Callahan’s Law states that “shared pain is lessened shared joy, increased – thus do we refute entropy.” Alternately, it’s worded to say that “Just as there are Laws of Conservation of Matter and Energy, so there are in fact Laws of Conservation of Pain and Joy. Neither can ever be created or destroyed. But one can be converted into the other.”

Callahan’s is a wonderful, thought-provoking, hilarious read that I would recommend to you – that is, if you can stomach puns. The novel and its sequels are thick with them.

But I would propose that in times like these, whenever we mourn collectively, the Internet becomes our Callahan’s, with the Law firmly in effect.

As I stated earlier, my Facebook feed is almost completely comprised of remembrances of both Bowie and Rickman. There are a lot of my friends, myself included, that have been moved to tears by the two sudden losses. Their deaths are affecting many people that I know and millions that I don’t, and so we’re pausing the usual drivel of social media to make it a forum of substance.
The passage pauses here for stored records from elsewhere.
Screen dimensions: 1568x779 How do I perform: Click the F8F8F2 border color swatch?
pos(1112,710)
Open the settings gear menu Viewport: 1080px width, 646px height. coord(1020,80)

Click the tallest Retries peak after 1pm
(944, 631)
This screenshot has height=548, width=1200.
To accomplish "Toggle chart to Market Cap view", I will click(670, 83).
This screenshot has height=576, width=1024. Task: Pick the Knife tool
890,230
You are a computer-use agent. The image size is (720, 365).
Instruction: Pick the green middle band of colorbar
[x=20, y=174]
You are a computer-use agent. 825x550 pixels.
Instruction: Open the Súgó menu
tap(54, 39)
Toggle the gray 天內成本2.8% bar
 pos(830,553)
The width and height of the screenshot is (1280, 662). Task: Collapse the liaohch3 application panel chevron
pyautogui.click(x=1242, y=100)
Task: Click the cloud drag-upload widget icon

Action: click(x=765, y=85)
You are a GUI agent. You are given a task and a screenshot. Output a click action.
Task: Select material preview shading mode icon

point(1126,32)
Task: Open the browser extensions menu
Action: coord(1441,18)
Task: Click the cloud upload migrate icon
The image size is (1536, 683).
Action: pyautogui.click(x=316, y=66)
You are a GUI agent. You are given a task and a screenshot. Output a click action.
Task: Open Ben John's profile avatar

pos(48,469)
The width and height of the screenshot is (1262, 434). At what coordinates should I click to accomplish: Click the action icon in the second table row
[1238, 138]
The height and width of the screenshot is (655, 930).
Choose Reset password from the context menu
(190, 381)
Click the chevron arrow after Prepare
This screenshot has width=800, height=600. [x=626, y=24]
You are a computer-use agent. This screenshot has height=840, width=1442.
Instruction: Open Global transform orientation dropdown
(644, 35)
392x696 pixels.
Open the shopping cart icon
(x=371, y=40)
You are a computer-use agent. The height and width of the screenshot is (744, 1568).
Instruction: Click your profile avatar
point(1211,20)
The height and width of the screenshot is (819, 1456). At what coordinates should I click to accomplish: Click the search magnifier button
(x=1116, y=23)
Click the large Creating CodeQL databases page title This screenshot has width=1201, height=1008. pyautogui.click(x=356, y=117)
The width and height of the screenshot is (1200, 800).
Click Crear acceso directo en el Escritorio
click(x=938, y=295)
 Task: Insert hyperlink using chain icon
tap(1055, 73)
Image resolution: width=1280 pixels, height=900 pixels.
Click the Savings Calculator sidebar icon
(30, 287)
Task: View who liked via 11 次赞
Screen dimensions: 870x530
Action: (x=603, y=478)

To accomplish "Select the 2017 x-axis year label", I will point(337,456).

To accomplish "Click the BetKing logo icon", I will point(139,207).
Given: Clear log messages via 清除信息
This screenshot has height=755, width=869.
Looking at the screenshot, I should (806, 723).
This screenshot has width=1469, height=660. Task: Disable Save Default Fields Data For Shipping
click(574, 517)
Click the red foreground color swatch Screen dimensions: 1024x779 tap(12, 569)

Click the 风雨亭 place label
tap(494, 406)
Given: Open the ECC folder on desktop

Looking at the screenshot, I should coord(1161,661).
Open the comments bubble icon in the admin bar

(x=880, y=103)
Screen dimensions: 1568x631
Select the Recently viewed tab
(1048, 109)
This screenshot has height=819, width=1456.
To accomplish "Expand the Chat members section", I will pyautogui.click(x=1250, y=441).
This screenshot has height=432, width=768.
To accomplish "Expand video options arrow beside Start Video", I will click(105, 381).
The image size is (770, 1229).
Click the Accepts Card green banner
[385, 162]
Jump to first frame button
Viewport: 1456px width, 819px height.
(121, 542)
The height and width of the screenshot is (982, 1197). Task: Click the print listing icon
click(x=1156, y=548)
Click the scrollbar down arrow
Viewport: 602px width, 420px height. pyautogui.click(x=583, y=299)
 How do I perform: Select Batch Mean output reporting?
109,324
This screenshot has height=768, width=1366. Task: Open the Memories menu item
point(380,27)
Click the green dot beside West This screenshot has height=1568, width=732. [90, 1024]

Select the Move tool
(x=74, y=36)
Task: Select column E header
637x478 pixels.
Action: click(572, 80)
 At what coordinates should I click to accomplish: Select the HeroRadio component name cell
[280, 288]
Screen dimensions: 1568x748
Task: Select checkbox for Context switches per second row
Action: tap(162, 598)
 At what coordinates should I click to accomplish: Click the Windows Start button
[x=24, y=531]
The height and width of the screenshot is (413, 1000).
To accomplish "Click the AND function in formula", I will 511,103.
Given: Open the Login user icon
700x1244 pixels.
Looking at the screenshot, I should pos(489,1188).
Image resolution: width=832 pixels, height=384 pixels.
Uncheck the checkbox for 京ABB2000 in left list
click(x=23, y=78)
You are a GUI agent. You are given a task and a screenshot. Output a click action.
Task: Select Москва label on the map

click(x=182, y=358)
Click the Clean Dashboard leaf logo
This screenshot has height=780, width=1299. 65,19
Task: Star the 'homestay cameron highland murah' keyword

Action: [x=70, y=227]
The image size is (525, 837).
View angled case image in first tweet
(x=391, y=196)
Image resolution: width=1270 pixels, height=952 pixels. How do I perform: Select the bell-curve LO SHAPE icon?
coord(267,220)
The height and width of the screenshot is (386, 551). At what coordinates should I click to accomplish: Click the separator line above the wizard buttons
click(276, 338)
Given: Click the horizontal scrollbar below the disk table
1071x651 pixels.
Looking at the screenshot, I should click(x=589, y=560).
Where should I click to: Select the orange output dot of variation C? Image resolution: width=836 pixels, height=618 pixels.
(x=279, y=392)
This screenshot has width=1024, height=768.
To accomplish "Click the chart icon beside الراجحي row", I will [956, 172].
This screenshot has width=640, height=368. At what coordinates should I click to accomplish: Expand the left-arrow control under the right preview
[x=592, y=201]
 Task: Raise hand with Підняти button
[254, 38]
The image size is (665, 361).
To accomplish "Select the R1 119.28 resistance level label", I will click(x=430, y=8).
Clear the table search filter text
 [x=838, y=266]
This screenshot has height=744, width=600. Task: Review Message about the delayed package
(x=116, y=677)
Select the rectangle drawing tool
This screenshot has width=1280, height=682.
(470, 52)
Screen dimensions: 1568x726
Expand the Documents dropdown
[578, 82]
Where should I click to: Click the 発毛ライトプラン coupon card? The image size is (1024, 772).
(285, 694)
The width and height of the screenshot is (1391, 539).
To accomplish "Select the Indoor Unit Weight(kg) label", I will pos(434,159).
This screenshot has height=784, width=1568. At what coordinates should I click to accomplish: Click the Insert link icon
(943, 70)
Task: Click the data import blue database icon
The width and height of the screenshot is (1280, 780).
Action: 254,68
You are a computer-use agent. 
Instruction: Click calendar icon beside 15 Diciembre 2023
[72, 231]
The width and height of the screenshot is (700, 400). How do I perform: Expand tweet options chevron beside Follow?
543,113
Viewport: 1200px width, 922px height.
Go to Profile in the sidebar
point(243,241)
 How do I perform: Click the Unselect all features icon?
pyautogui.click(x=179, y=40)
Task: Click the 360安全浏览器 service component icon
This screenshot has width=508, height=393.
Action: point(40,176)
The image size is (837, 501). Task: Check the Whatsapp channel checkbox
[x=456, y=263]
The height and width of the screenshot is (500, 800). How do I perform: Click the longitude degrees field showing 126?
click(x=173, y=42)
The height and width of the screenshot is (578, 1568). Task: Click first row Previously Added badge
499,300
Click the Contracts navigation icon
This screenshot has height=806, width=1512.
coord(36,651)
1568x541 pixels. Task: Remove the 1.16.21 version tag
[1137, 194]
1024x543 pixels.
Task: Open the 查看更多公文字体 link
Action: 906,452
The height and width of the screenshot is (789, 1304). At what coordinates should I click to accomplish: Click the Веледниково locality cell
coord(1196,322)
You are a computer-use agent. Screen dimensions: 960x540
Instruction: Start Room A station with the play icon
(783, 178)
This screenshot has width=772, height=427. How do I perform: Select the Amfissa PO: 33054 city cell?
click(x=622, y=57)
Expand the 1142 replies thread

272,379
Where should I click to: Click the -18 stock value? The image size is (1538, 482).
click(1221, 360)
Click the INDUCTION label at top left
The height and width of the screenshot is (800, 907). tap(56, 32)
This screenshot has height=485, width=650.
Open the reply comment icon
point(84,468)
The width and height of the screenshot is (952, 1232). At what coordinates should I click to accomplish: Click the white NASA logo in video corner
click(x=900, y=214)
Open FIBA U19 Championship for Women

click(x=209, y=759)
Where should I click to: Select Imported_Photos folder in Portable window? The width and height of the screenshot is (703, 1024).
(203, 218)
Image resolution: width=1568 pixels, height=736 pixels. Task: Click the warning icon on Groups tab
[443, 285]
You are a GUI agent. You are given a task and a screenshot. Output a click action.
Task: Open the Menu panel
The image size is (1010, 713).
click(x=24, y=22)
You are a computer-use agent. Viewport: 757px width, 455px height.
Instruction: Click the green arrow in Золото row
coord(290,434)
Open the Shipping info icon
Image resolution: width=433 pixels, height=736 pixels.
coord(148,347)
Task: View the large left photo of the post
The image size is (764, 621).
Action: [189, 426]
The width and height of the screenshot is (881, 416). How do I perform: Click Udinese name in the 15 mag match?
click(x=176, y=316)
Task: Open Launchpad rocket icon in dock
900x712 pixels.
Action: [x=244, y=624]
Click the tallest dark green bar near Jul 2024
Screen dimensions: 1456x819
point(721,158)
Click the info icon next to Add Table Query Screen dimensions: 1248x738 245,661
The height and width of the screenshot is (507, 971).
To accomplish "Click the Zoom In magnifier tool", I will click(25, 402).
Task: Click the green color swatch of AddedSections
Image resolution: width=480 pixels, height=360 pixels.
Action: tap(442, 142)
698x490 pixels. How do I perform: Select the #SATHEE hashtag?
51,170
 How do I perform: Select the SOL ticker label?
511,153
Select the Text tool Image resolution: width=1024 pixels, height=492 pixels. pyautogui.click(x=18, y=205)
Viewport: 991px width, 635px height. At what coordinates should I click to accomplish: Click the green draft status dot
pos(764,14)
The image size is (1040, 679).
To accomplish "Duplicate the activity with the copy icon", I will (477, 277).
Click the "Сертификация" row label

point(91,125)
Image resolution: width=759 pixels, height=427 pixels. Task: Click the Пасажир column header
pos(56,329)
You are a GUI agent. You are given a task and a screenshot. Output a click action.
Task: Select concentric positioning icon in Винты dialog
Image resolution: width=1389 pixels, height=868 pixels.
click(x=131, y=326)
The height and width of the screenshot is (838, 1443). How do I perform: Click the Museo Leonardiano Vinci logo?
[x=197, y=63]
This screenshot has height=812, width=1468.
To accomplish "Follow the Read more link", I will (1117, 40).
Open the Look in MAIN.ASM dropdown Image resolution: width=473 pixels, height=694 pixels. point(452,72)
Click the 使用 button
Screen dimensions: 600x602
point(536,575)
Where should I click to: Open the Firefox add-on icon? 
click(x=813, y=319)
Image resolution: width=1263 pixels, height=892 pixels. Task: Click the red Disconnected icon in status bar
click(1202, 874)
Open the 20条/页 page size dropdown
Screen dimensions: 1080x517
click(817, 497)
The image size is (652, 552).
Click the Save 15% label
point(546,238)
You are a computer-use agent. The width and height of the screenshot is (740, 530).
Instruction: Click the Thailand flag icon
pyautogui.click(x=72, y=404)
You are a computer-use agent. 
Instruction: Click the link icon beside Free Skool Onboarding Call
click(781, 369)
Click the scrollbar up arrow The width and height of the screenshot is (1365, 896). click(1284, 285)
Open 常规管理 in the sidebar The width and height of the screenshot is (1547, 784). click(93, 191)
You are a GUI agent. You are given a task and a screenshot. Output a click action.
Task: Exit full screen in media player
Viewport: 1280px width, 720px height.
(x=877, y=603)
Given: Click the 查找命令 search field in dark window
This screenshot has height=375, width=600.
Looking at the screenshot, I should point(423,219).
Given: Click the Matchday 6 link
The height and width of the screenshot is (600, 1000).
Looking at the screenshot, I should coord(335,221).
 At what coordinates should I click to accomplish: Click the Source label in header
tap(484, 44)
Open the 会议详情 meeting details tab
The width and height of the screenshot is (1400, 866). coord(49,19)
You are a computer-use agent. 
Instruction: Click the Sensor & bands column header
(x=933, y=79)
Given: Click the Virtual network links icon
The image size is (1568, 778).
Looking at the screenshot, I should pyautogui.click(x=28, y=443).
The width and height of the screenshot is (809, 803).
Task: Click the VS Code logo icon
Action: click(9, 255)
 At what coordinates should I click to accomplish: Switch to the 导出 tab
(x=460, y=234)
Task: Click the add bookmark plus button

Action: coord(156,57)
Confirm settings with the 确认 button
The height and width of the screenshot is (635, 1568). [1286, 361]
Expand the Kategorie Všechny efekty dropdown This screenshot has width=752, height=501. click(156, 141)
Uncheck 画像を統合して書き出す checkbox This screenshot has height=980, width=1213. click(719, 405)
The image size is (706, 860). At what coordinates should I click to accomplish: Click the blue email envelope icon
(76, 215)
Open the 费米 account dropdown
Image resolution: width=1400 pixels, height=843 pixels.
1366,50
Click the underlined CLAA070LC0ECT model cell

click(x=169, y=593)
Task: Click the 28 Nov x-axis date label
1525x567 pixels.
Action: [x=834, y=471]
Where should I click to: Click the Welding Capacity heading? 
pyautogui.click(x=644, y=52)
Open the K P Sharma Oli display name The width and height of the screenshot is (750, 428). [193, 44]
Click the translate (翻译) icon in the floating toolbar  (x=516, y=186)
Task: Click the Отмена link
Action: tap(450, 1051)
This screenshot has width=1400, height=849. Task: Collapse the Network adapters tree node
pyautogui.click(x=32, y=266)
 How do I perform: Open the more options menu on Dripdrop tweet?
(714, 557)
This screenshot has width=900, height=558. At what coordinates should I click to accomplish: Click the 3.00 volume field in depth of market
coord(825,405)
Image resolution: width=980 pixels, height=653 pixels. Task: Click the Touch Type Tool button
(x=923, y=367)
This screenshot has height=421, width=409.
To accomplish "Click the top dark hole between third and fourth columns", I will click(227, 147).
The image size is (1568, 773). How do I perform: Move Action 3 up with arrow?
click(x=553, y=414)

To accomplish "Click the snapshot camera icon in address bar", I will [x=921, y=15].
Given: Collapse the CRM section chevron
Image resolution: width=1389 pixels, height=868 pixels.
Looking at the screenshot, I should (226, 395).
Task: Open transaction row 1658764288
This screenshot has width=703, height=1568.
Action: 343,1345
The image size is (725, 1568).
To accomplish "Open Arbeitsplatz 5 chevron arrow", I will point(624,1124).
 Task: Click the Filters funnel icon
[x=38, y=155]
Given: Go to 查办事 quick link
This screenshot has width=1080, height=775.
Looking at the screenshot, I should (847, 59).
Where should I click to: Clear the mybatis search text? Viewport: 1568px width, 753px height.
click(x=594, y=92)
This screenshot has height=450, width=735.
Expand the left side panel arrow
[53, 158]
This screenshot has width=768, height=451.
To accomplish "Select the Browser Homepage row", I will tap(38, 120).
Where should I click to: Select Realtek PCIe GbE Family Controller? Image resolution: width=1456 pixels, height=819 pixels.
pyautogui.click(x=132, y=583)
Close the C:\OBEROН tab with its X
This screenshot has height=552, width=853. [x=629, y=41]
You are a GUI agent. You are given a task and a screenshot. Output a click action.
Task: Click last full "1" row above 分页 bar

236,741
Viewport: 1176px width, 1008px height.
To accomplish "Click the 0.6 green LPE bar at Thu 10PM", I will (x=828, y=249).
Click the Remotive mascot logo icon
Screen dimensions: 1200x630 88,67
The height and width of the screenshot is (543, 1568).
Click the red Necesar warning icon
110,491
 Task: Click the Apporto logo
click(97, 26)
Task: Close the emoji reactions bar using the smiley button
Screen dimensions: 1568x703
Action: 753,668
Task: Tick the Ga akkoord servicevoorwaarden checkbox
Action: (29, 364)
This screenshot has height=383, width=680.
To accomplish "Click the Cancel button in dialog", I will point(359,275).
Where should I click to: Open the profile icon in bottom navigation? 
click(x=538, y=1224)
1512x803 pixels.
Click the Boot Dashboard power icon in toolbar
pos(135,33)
In our stories about how each man touched our lives in their own special way, we are sharing our pain with the legions of followers many of us have on social media. And sharing that pain helps to lessen its impact on us. We’re remembering happy times where Bowie’s music was particularly meaningful or Rickman’s performances made us smile and even laugh. One story details something that triggers another story, and so on, and so the Internet collectively has become the world’s wake for these beloved men. In our sorrow, we remember what it was about them that made us happy, and we’re reminded of those times.

Shared pain is lessened; shared joy, increased.

One more thing about the bar. Drinks carry two prices at Callahan’s. You can either drop a dollar in the cigar box on the bar and pull out two quarters’ change, and drink your drink as you normally would, or you can leave the whole dollar in the box to make a toast. To make a toast at Callahan’s, you need only step up to the line in front of the fireplace, and the whole crowd will quiet down to hear what you have to say. You make your toast, you down your drink, and then you throw the glass into the fireplace as hard as you can. It’s okay, the fireplace is hyperbolically designed to prevent shards from flying back out into the crowd. And often, that one glass is followed in short order from glasses flying into the fireplace from everywhere in the bar. Mike has to make a point of sweeping out the broken glass every night. He doesn’t mind, though, he gets a bulk discount on the glasses.

So, having left my dollar in the cigar box on the counter, I will walk to the line, raise my glass, and simply state in a clear, ringing voice: To Bowie! To Rickman!

And the sound of shattering glass from within this virtual Callahan’s shall be deafening.